[Dataset excerpts]
********************
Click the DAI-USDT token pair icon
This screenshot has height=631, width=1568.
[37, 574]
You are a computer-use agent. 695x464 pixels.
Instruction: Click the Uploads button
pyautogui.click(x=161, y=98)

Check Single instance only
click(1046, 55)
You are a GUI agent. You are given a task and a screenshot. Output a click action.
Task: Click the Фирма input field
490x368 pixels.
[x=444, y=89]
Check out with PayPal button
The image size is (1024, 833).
********************
### Your task
Every line of the entries above that holds "agent" should be copied out.

### Written answer
You are a computer-use agent. 695x464 pixels.
You are a GUI agent. You are given a task and a screenshot. Output a click action.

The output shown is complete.